SPD-Antrag wird einstimmig angenommen

Abschaffung der Straßenausbaubeitragssatzung in Buchholz

Marklendorf. Eine historische Entscheidung trafen die Ratsmitglieder des Gemeinderats Buchholz in ihrer letzten öffentlichen Sitzung am 16. August in Marklendorf. „Mit der Abschaffung der Straßenausbaubeitragssatzung (Strabs) können Grundeigentümer ab sofort wieder beruhigt schlafen“, so Frank Hildebrandt, Sprecher der SPD-Fraktion. „Wir haben damit etwas abgeschafft, was zwar gesetzlich normiert, aber mit nicht nachzuvollziehenden Ungerechtigkeiten und unüberschaubaren finanziellen Belastungen einzelner verbunden war. Ab sofort gilt zunächst ein Abrechnungsstopp nach der (jetzt alten) „Strabs“ bei neu zu planenden Straßenausbaumaßnahmen. Zum Haushaltsjahr 2020 ist dann alles neu geregelt.
Wurde bisher der Anliegeranteil an Straßenbaumaßnahmen nur auf die wenigen direkten Anlieger umgelegt – Eckgrundstückeigentümer zahlten dabei für zwei Straßen und Besitzer großer Grundstücke die „halbe Straße“ – so erfolgt dies in Zukunft allein aus Steuermitteln der Gemeinde. Straßenerhaltung und Straßenbau in der Gemeinde kommt allen zugute. Dem einen heute, dem anderen morgen und einem weiteren in der nahen Zukunft. Jede Straße hat irgendwann ihre Lebensdauer erreicht und muss erneuert werden, so dass auch jeder in den Genuss dieser Maßnahme kommt, ohne einen finanziellen Bankrott befürchten zu müssen.
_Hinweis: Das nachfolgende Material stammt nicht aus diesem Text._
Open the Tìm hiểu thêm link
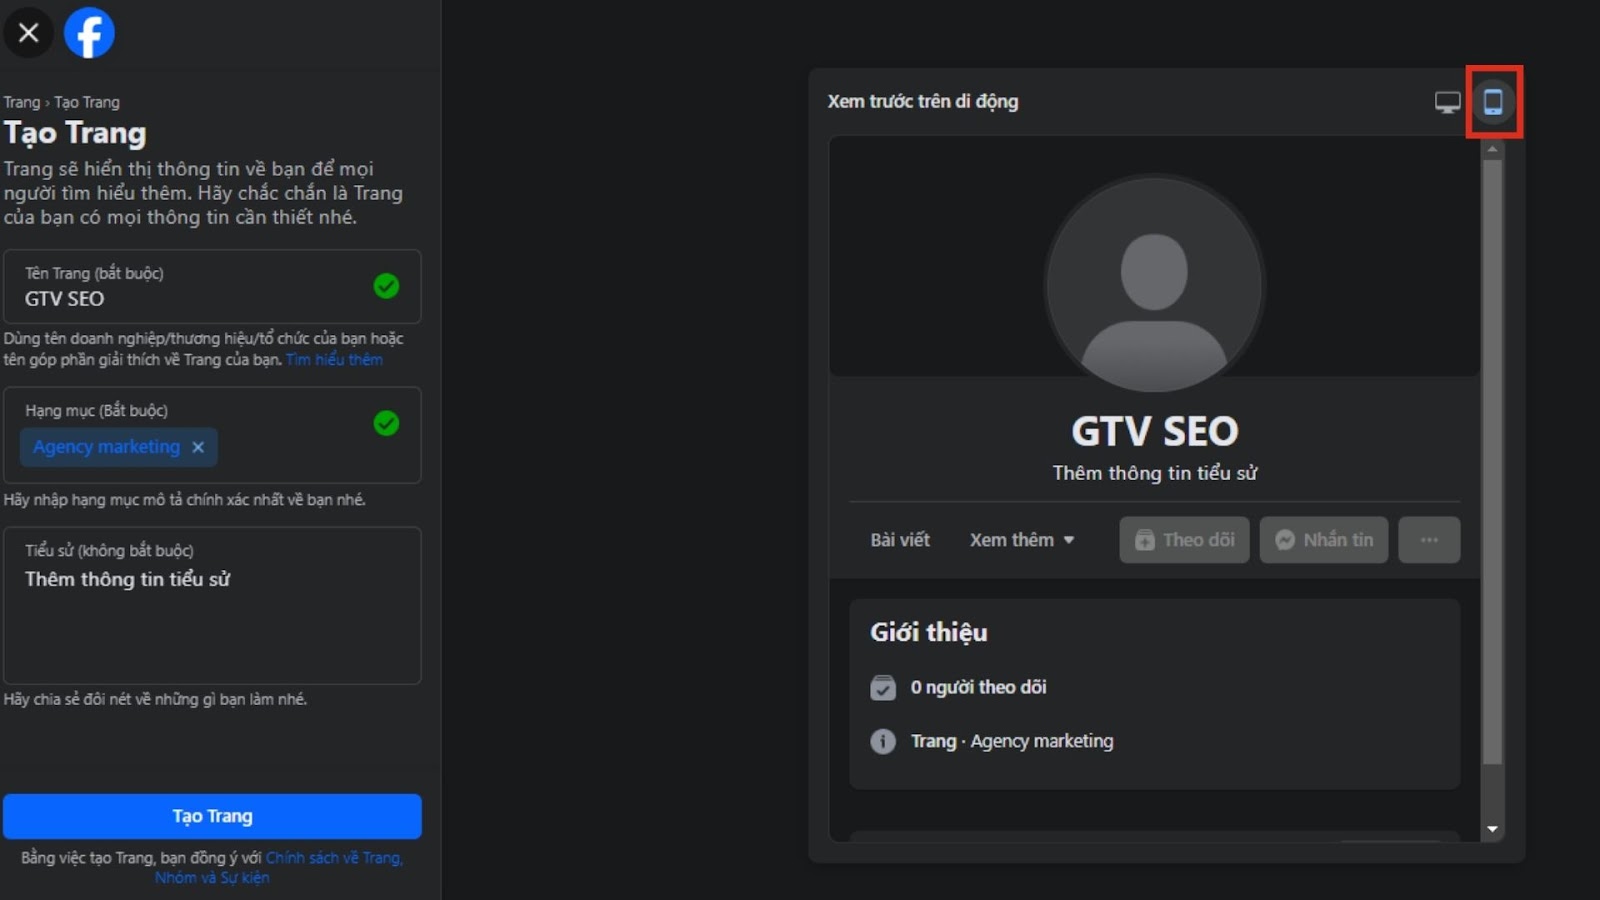Viewport: 1600px width, 900px height. click(x=334, y=360)
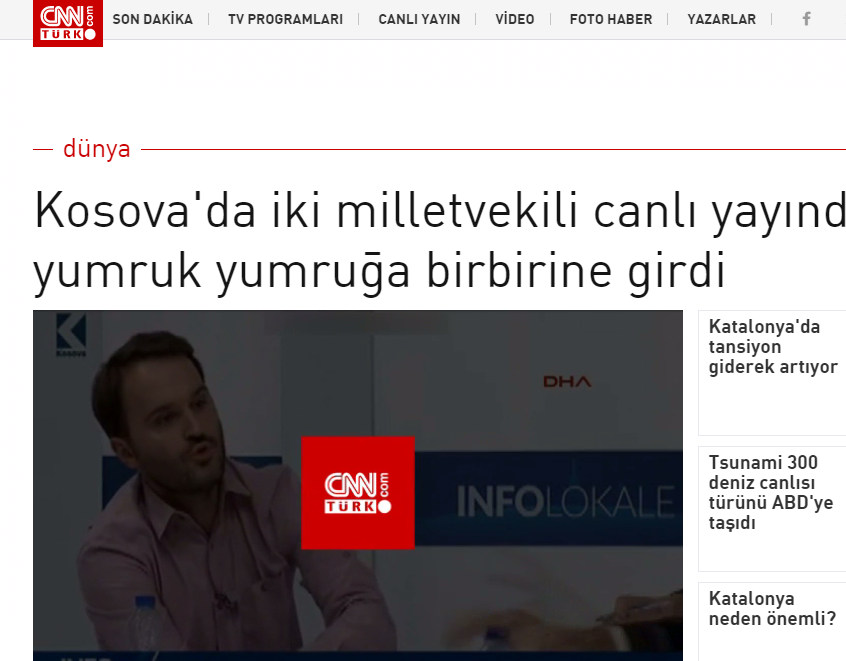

Vorbei ist es damit, dass dem einen Vorteile erwachsen, weil zum Zeitpunkt der Erneuerung „seiner“ Straße gerade Fördermittel ausgeschüttet werden und der andere etwas später nicht mehr in den Genuss dieser Bezuschussung kommt. Für die Erarbeitung der näheren Verfahrensweisen bildet die Gemeinde in Kürze einen Ausschuss aus Ratsmitgliedern, Vertretern der Gemeindeverwaltung und sachverständigen Bürgern. In diesem Ausschuss sollen neben vielen weiteren Detailfragen, unter anderem die finanztechnischen Dinge hinsichtlich des Finanzierungsbedarfs erarbeitet werden. Es gibt nichts umsonst. Wir müssen uns in Zukunft als Solidargemeinschaft verstehen; die Grundsteuern werden sicherlich angepasst, um den Finanzierungsaufwand zu decken. Keiner muss hier allerdings Angst vor horrenden Steuererhöhungen haben. Bei den üblichen vierteljährlichen Grundsteuerzahlungen werden dies kleine überschaubare Beträge sein, die keinem Grundeigentümer „weh tun“. Die Vielzahl an kleinen Einzahlungen sorgt für eine große Summe, ähnlich dem Prinzip eines Sparschweins, das dann zum Straßenausbau „geschlachtet“ wird“, so der Versuch von Frank Hildebrandt die Neuregelung in einfachen Worten zu erläutern.
„Bereits seit etwa zwei Jahren hatte die SPD-Fraktion an dieser gravierenden Änderung gearbeitet, bevor dieser Antrag nun beraten werden konnte. Besonders erfreulich ist es, dass auch die Ratskollegen der CDU-Fraktion die gleiche Auffassung vertreten und damit dem Beschluss eine breite (einstimmige) Mehrheit geben“, so die abschließenden Worte.